* Permintaan Tertulis A *
Keterangan angka untuk waktu atau ukuran apa saja yang muncul dalam teks kunjungan pameran, dan apa yang diukur oleh masing-masing?
* Permintaan Tertulis B *
Tuliskan kelanjutan teks kunjungan pameran, dimulai tepat setelah kalimat terakhirnya.

* Kutipan Teks *
•••
Ternyata panitia tadi benar, kira-kira memang hanya dua menit kami menunggu. "Silahkan masuk," panitia mempersilahkan kami memasuki ruang yang berlabel 'ruang film'. Hanya ruang sederhana, berukuran kira-kira 3x5 meter, film diputar dengan media LCD yang gambarnya dipantulkan ke dinding bagian ruang tersebut. Di dalam ruang gelap itu, diputar film tentang perjuangan Salahudin Al Ayyubi di Turki. Sebentar saja, kira-kira 15 menit. Saya tak terlalu paham dengan film yang diputar, selain terlalu singkat ruang kurang kondusif sebagai tempat menonton. Lumayan berisik, ada yang terima telpon ada pula yang lalu-lalang selama film ditayangkan.

Setelah menonton film, panitia mengarahkan kami ke ruang pameran. Nah, ini yang saya nantikan. Saatnya memanjakan mata dengan menyaksikan jejak-jejak Nabi Muhammad SAW dan sahabat dalam bentuk relikui (peninggalan barang atau benda suci).
•••
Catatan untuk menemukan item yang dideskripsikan
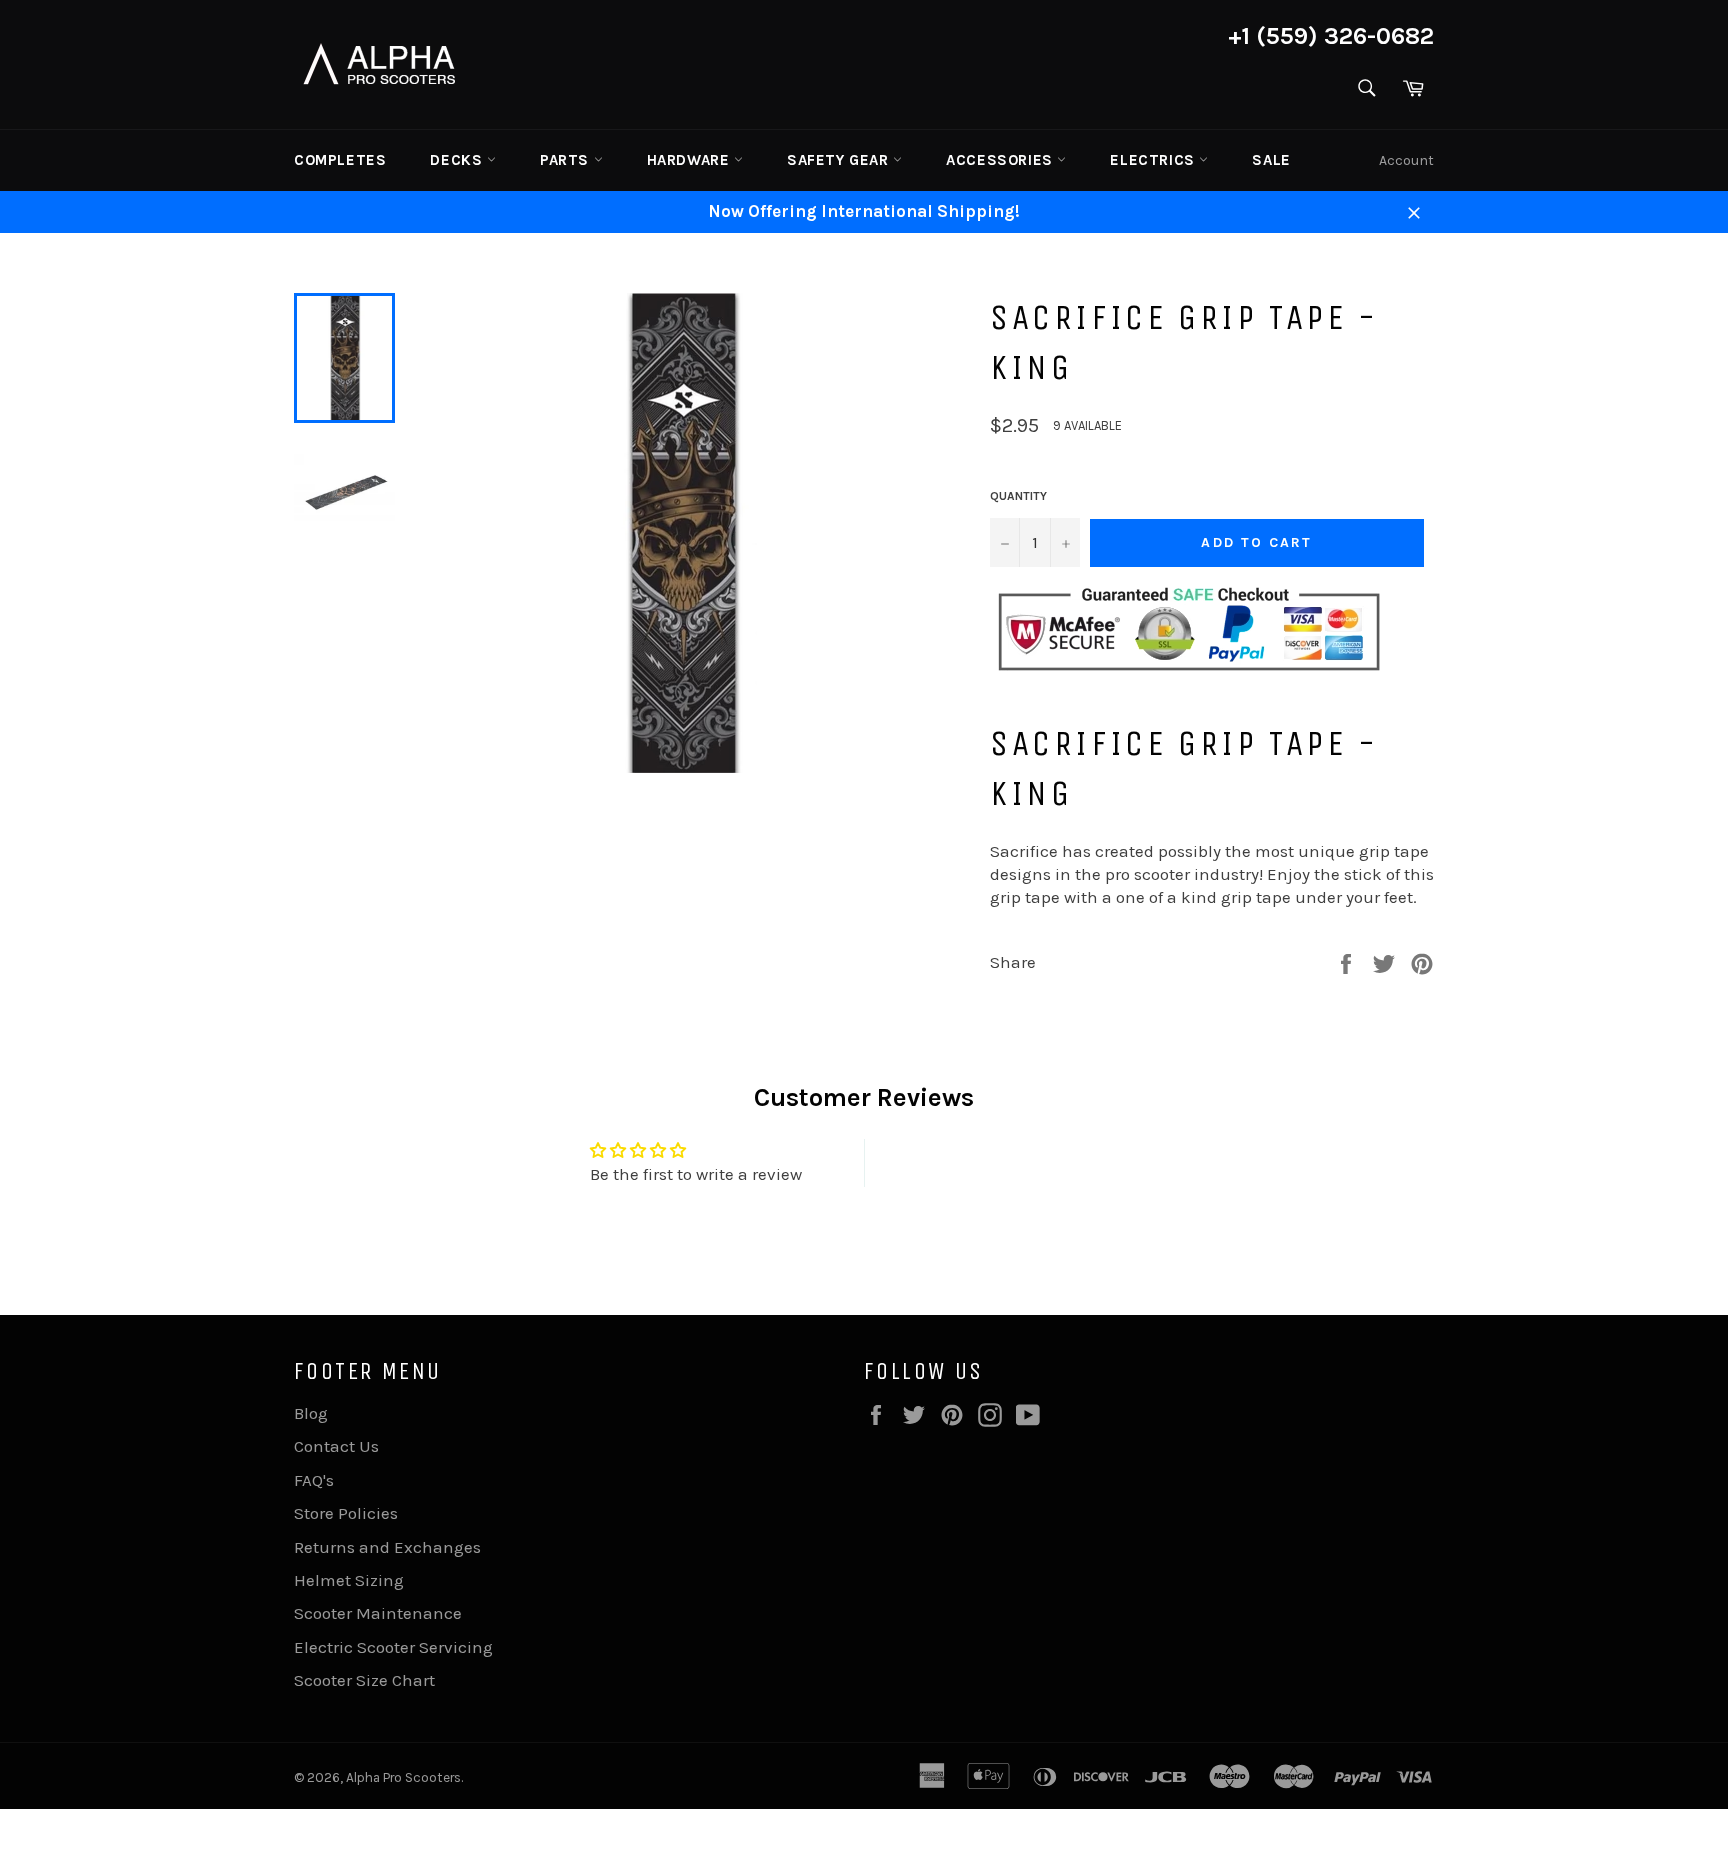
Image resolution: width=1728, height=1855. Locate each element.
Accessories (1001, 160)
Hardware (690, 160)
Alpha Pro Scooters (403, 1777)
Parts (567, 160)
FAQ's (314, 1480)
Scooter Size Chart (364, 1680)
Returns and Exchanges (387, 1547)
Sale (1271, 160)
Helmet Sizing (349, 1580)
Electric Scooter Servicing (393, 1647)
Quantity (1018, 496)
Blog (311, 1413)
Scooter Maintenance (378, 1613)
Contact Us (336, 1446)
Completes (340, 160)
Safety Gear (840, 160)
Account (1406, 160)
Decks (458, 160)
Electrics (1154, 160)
•••
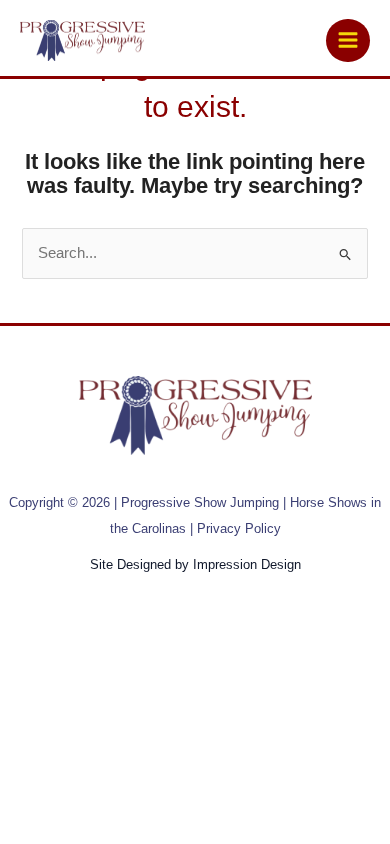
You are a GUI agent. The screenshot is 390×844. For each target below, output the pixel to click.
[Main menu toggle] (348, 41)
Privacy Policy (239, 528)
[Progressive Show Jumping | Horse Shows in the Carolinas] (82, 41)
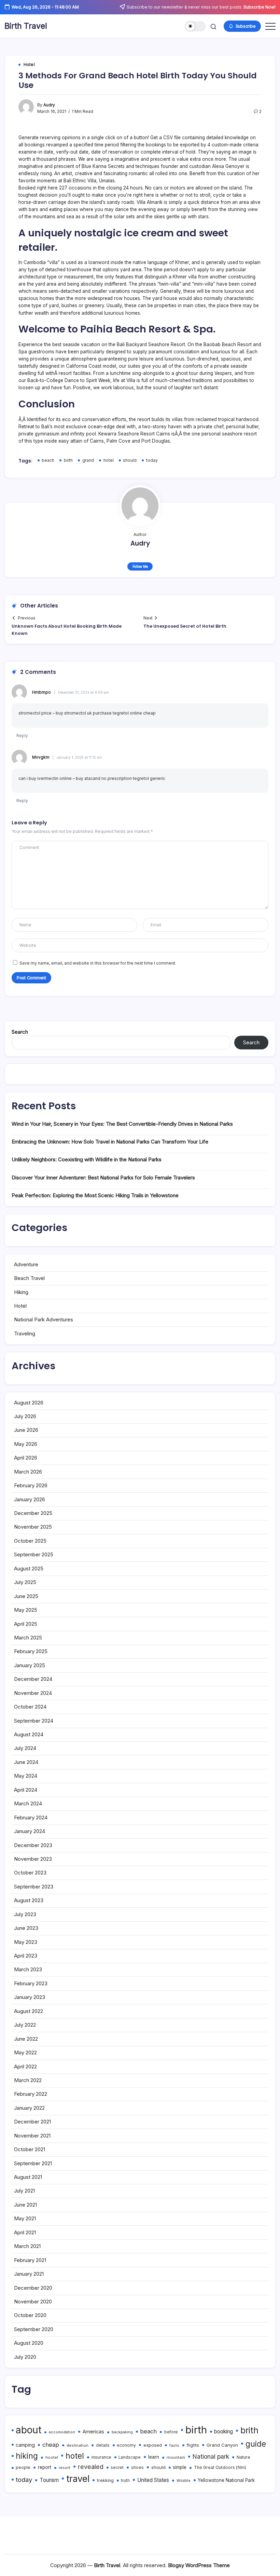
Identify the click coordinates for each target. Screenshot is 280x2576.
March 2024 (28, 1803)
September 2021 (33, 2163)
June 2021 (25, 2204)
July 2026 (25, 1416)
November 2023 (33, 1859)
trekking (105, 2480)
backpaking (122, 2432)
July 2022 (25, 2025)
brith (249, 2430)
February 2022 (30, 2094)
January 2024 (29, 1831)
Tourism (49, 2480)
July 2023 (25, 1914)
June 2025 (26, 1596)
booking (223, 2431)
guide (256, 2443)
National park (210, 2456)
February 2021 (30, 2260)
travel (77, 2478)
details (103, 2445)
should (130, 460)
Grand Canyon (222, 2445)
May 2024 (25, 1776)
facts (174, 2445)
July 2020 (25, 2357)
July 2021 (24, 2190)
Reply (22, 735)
•••
* Tanggapan A *
- Kira-kira dua menit: lama menunggu sebelum masuk.
- Kira-kira 3x5 meter: ukuran ruang film.
- Kira-kira 15 menit: lama film diputar.

* Tanggapan B *
Petugas menjelaskan satu per satu benda yang terpajang. Hm.. tak terlalu memuaskan. Yang menjelaskan terkesan menghafal, terburu-buru, pengunjungpun kurang puas. Atau memang saya saja yang banyak maunya?

Selain itu, seluruh relikui yang dipajang pada pameran tersebut hanyalah replika. Bukan asli peninggalan nabi. "Ini semua dibuat dengan bahan yang sama dengan ukuran 1:1 alias ukuran persis sama dengan yang sebenarnya," jelas petugas. Kata petugas itu lagi, yang asli tidak bisa dibawa kemana-mana. Semuanya tersimpan di Paviliun Relikui Suci, sebuah ruangan terpisah dari Istana Topkapi, Turki. Ya.. kecewa lagi deh. Tapi tak apalah. Melihat relikui tersebut membuat saya lebih mudah mengenal sosok nabi dan para sahabatnya.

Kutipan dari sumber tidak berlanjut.